A Visit to the Local Bakery Shop

I woke up this morning feeling a bit "blah". It's the weekend and I knocked out last night without eating dinner. I fell asleep in an awkward position on a stiff pillow. Upon waking up (on my own and without any alarm) I just felt stiff. I felt "blah" and unmotivated for anything. I showered. I look really scruffy. I started growing out a mustache a month ago and I have a beard shadow as well. In my mind, I look and feel like sh*t. Well, not sh*t, but just not 100% socially flexible. I do great at work. I went on a lunch meeting yesterday with my department. I'm able to interact, even with certain tensions flairing with other coworkers towards other coworkers. Even with certain negative feelings from others, I'm still able to flourish.

I even had a lunch meeting with the company I do freelance with. I got my balls busted, because I basically offered information to the Art Director that I did take a contract position with my old company. He teased with me and joked around, but it was all in fun.

So, I look at those situations and I don't even see any problems or how I'm able to socially interact with them consciously and functionally. I guess it has to do with familiarity. I've become familiar with them and accustomed so the thought of anxiety doesn't quite enter my head.

Now this morning, I had to run one important errand. I wanted to get this Red Velvet Cake that my sister loves. It's for her birthday. She knows I'm getting her a cake, but I still want to make it somewhat of a surprise.
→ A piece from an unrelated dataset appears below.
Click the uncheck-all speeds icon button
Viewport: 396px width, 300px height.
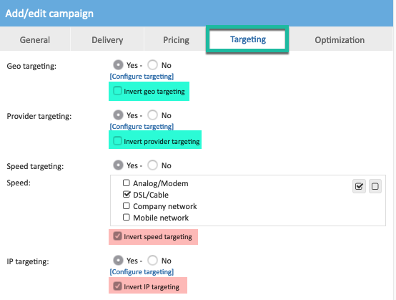click(375, 186)
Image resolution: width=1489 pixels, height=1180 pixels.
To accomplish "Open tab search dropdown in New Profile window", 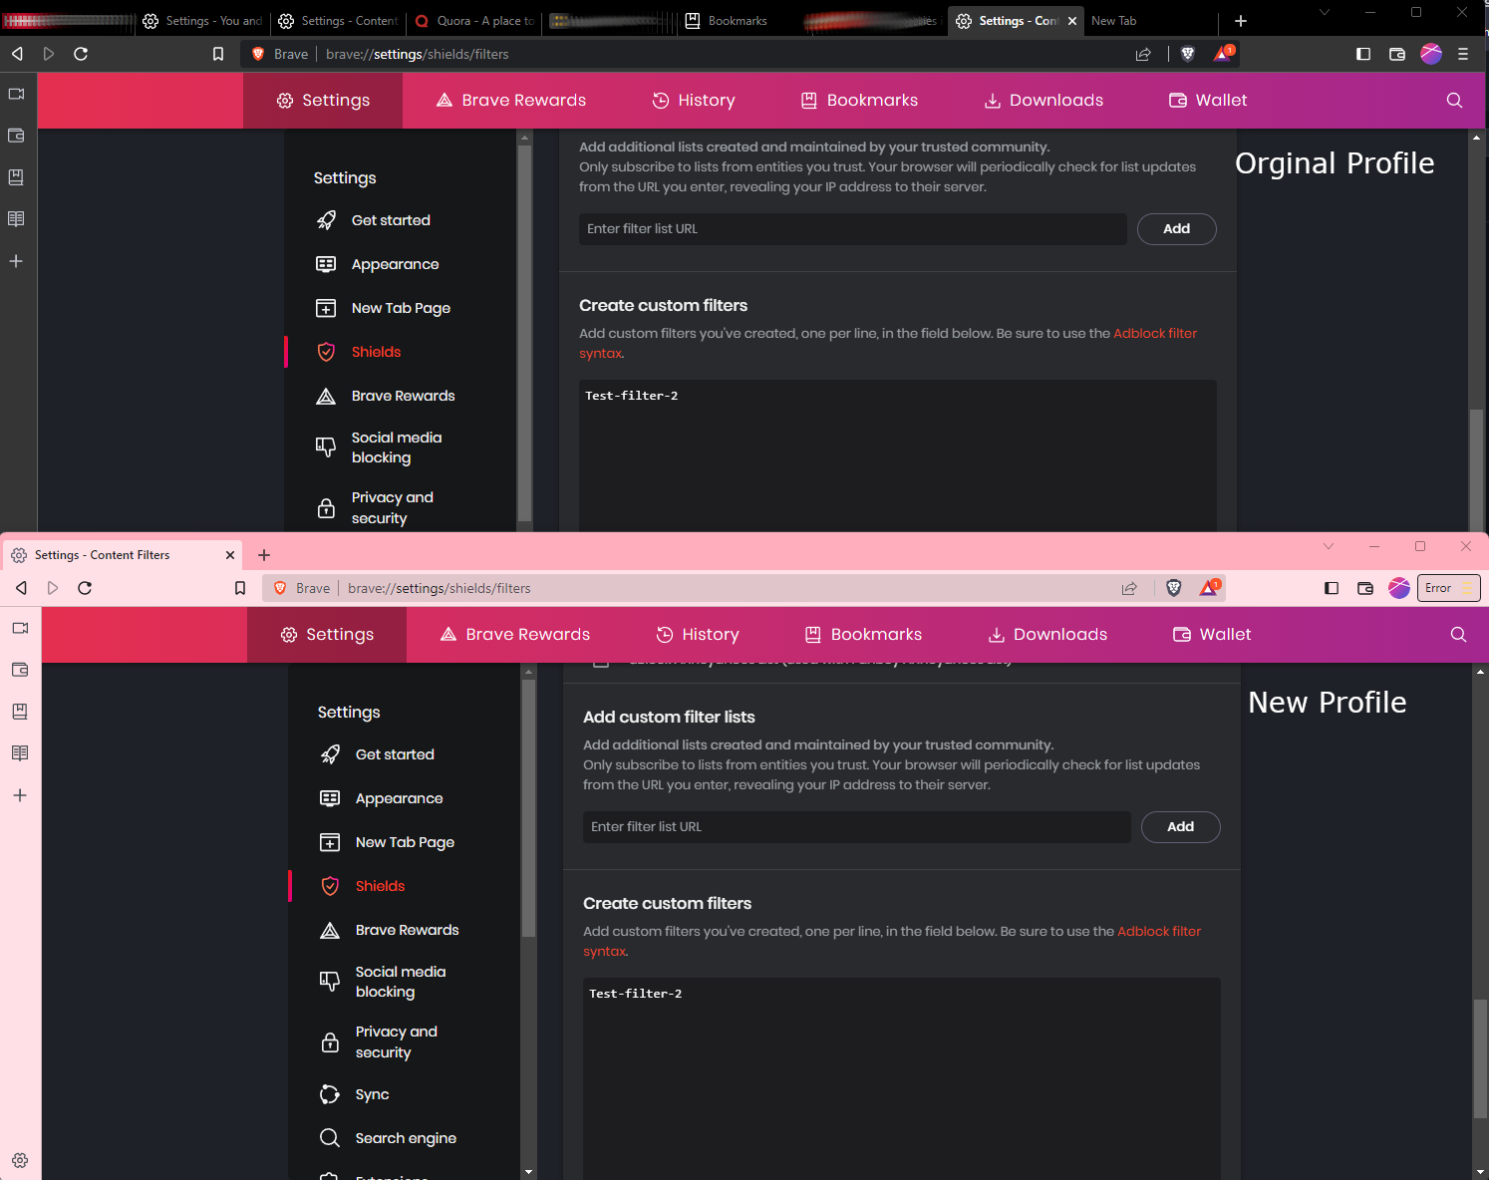I will click(x=1329, y=546).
I went into the local bakery shop. I've gone in successfully before and I really didn't think nothing of it this morning. I walked in and it was a tad crowded. I got asked for help, so I told them I wanted a red velvet cake. They asked if I wanted anything written, I told them "Happy Birthday". I'm waiting around and the shop is a bit warm. I try to focus on the pastries and look at what's in the window. I'm trying to mix into the crowd and look at the stuff. When the crowd empties and it's just me and I see 5 or 6 other coworkers looking at me. One or two of them asking if I've been help. I feel this change in chemistry within me. My body warms up. I'm feeling sweat beads forming and the person that did help me is still away. I place myself under this vent where there's cold air, but I'm still feeling a bit warm and bothered.

The person who helps me is finally back. Shows me the cake and starts to fold a box to place the cake in. I'm a bit jumpy and ready to pull the trigger. I tried giving her my credit card when she was still taping up the box and I had one of them "moments" where I was like "dooohhhhh".  So I pay for my stuff and I tried to wipe as much sweat away from my facial area before she turned and looked at me. It didn't feel that bad, but I knew I was sweating.

Once I walked out of the bakery shop, I had a big sigh of relief, but when I looked at my reflection of the car.... Holy Sh*t did it look like I had sweating bullets running down the side of my face. This is one of those moments I've had in awhile where I'm in my car thinking.. "Sh*t, wtf? Why and how did this just come all about with more intensity?"

Anywho... it has passed and I don't feel the need to beat myself up over it anymore than it needs to be. It happened. It passed. It's over. On to the next one.